Discussion:
[Agda] Non-termination help!
Martín
2017-12-06 13:56:12 UTC
Permalink
Hello everyone. I am struggling with Agda's termination checker.

The idea is to define a recursive function like *size* over terms µ S
for some signature S (definitions are bellow). I can destruct (t : µ S)
to obtain some symbol and its 'arguments', such arguments should be
smaller since µ S is strictly positive. Therefore, I should be able to
recursively call size, right?.

Here is an example where I leave the holes to be filled. I have tried
different approaches to help the termination checker such as views and
sized types. Sized types fix these simple functions, but it complicates
matters in further proofs.

Cheers,

Martín.

----

module Q where

open import Data.Vec
open import Data.Nat

open import Level renaming (zero to lzero ; suc to lsuc)

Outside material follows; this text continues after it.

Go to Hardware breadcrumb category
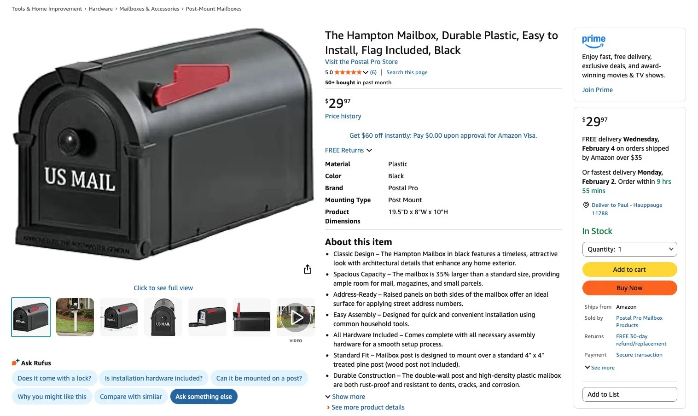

record Signature : Set (lsuc lzero) where
  constructor sig
  field
    σ : Set
    arity : σ -> ℕ

record Σ (Sig : Signature) (X : Set) : Set where
  constructor _,_
  field
    C : Signature.σ Sig
    as : Vec X (Signature.arity Sig C)

data µ (S : Signature) : Set where
  In : Σ S (µ S) -> µ S

size : {S : Signature} -> µ S -> ℕ
size (In (C , as)) = suc (sum (map {!size!} as))

size' : {S : Signature} -> µ S -> ℕ
size' {sig σ arity} (In (C , as)) with arity C
size' {sig σ arity} (In (C , [])) | zero = 0
size' {sig σ arity} (In (C , (x ∷ as))) | suc arC = suc (sum (map
{!size'!} (x ∷ as) ))
Andreas Abel
2017-12-07 08:29:02 UTC
Permalink
Martín,

a bit ironically, to define "size" you need "sized types". ;-)

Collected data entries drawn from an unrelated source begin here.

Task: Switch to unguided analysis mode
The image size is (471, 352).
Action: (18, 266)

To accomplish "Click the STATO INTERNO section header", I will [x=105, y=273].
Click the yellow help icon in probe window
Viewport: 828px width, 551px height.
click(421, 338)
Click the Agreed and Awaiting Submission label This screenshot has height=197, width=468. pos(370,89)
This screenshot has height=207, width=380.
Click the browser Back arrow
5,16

The termination checker per se does not see that in the call

map size as

function "size" will be only applied to arguments that are structurally
smaller than "In (C , as)"; simply, because it cannot even "see" an
argument to "size".

To help the termination checker, you need to index type \mu with a Size
(built-in notion for an upper bound on the height).

open import Size

data µ (S : Signature) (i : Size) : Set where
In : {j : Size< i} → Σ S (µ S j) -> µ S i

size : ∀{i} {S : Signature} -> µ S i -> ℕ
size (In (C , as)) = suc (sum (map size as))

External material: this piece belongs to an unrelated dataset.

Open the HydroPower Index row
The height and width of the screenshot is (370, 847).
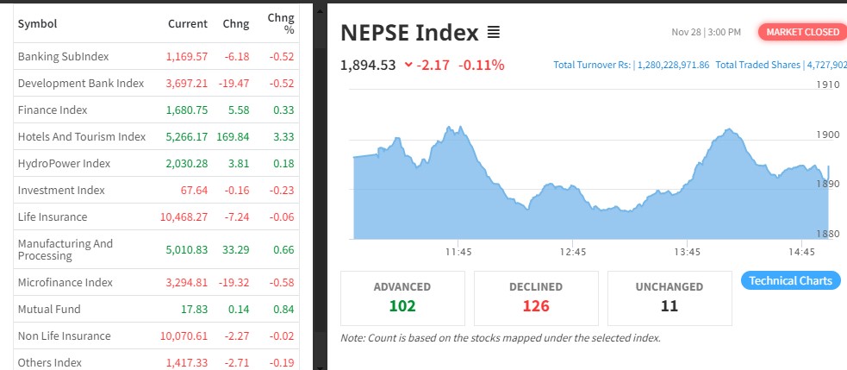(x=64, y=163)
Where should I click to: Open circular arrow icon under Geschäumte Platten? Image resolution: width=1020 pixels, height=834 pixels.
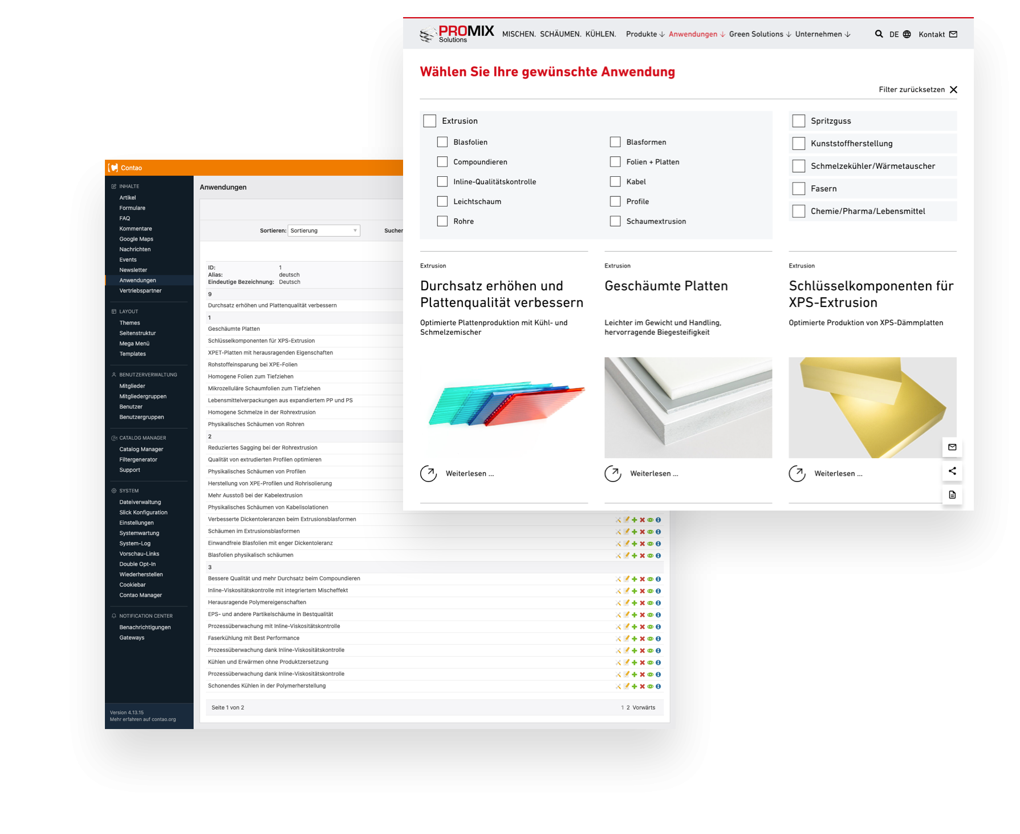[613, 473]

Now "size" has an additional argument "i" which decreases in recursive
calls.

Alternatively, you can define "size" mutually with a function "mapSize"
which is an inling of the code for "map size".

Cheers,
Andreas
Post by Martín
Hello everyone. I am struggling with Agda's termination checker.
The idea is to define a recursive function like *size* over terms µ S
for some signature S (definitions are bellow). I can destruct (t : µ S)
to obtain some symbol and its 'arguments', such arguments should be
smaller since µ S is strictly positive. Therefore, I should be able to
recursively call size, right?.
Here is an example where I leave the holes to be filled. I have tried
different approaches to help the termination checker such as views and
sized types. Sized types fix these simple functions, but it complicates
matters in further proofs.
Cheers,
Martín.
----
module Q where
open import Data.Vec
open import Data.Nat
open import Level renaming (zero to lzero ; suc to lsuc)
record Signature : Set (lsuc lzero) where
  constructor sig
  field
    σ : Set
    arity : σ -> ℕ
record Σ (Sig : Signature) (X : Set) : Set where
  constructor _,_
  field
    C : Signature.σ Sig
    as : Vec X (Signature.arity Sig C)
data µ (S : Signature) : Set where
  In : Σ S (µ S) -> µ S
size : {S : Signature} -> µ S -> ℕ
size (In (C , as)) = suc (sum (map {!size!} as))
size' : {S : Signature} -> µ S -> ℕ
size' {sig σ arity} (In (C , as)) with arity C
size' {sig σ arity} (In (C , [])) | zero = 0
size' {sig σ arity} (In (C , (x ∷ as))) | suc arC = suc (sum (map
{!size'!} (x ∷ as) ))
_______________________________________________
Agda mailing list
https://lists.chalmers.se/mailman/listinfo/agda
--
Andreas Abel <>< Du bist der geliebte Mensch.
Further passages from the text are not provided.